This term, which is unfortunately established around the world, is deprecated and men who deal with the condition may even consider it to be derogatory. Gynaecomastia usually involves a hypertrophy of the adipose tissue and mammary gland in men and appears during puberty. In 98% of the cases this condition does not conceal any hormonal disorder and is the result of a hormonal failure during puberty when gender differentiation begins and when the secondary character of the two genders develops.
It is of course advisable to seek the opinion of an endocrinologist when the problem first appears so that any hormonal disorder may be ruled out. Quite often, boys who deal with this condition try to camouflage it by allowing themselves to gain weight so that breast growth may seem as a result of fat. When they later loose the extra weight they deal with skin laxity. Correction is achieved through surgery. Depending on the amount of adipose tissue or mammary gland in the breasts we propose either liposuction or mammary gland removal. Most of the times we make a semi-circular incision on the lower half of the nipple and after raising the nipple as a flap with the appropriate width, we remove all remaining mammary gland. In cases of significant skin laxity, we make a circular incision around the nipple and proceed with simultaneous periareolar tightening of the breast. Anaesthesia is usually local or combined with sedation and the patient remains at the hospital for a few hours or overnight. A special compression dressing that is not visible underneath clothes is used and should remain in place around the chest for 10 days, until stitches are removed. The chest will take its final form in 4-6 months when swelling subsides. In most cases, scars heal completely and given that most men have chest hair, they can show up without a shirt on within six months after surgery without being afraid that someone might be able to tell they’ve undergone this procedure.

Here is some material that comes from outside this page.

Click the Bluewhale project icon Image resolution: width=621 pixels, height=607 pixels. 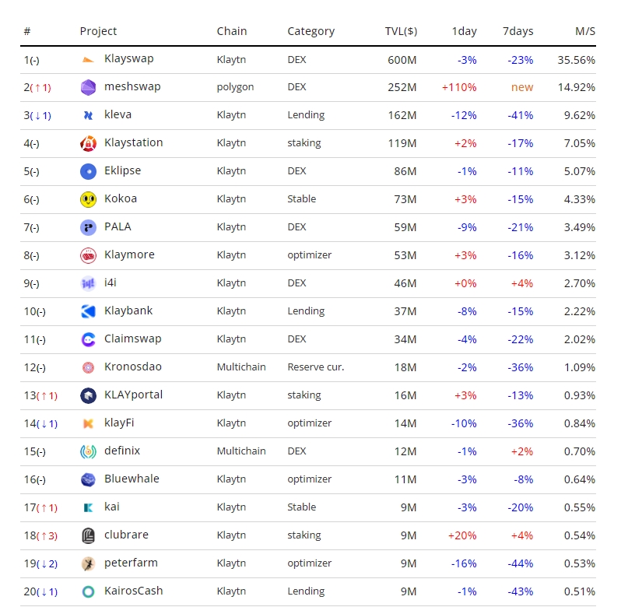pos(88,479)
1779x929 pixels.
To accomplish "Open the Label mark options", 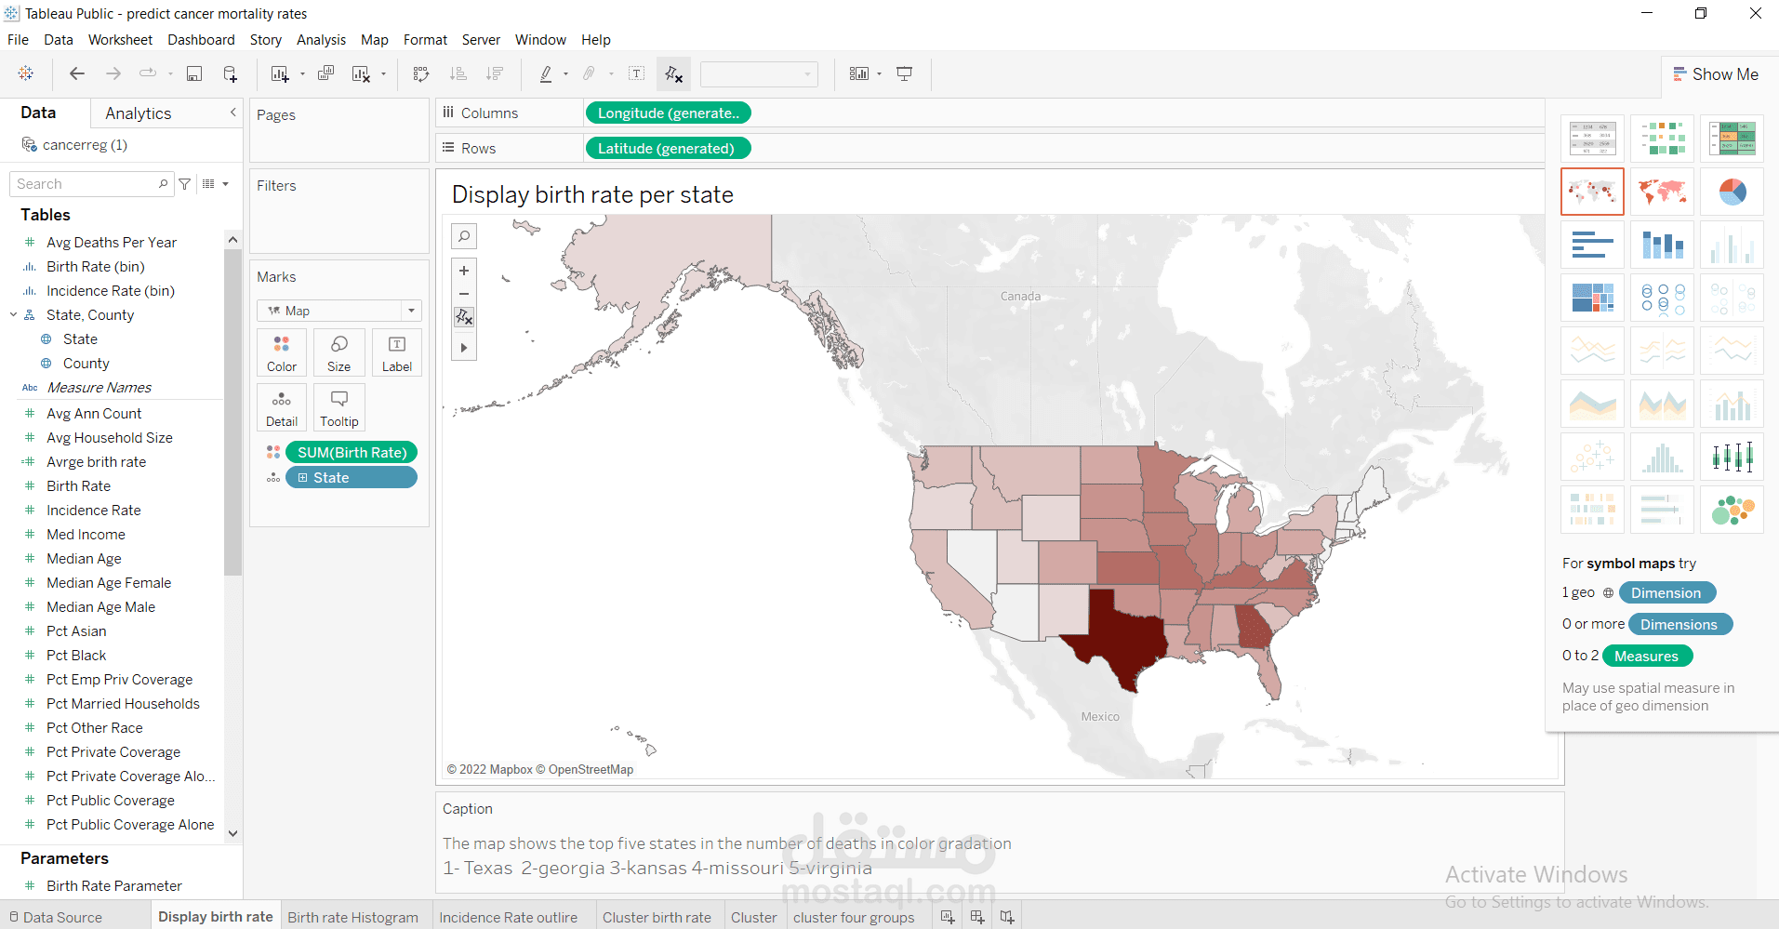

Approximately 30 per cent of men develop a certain degree of gynaecomastia during puberty. Of them, thirty percent will continue to deal with gynaecomastia as adults. Among the elder, gynaecomastia may develop due to a hormonal disorder of the body, the use of specific pharmaceutical substances, cannabis, etc.
The rate of men who shall develop breast cancer is not relevant to the existence or absence of gynaecomastia.
Apart from the physiological reasons that may lead to aesthetic reconstruction, the removal of the male mammary gland is imperative in cases of rapid increase of breast volume in a limited period of time without other pathological cause.
This procedure can be safely performed after the age of fourteen. When the procedure is performed at a young age, the results are better, since the patient’s skin has greater elasticity. Moreover, the psychological benefits for a teenager are very important since his self-confidence is boosted significantly.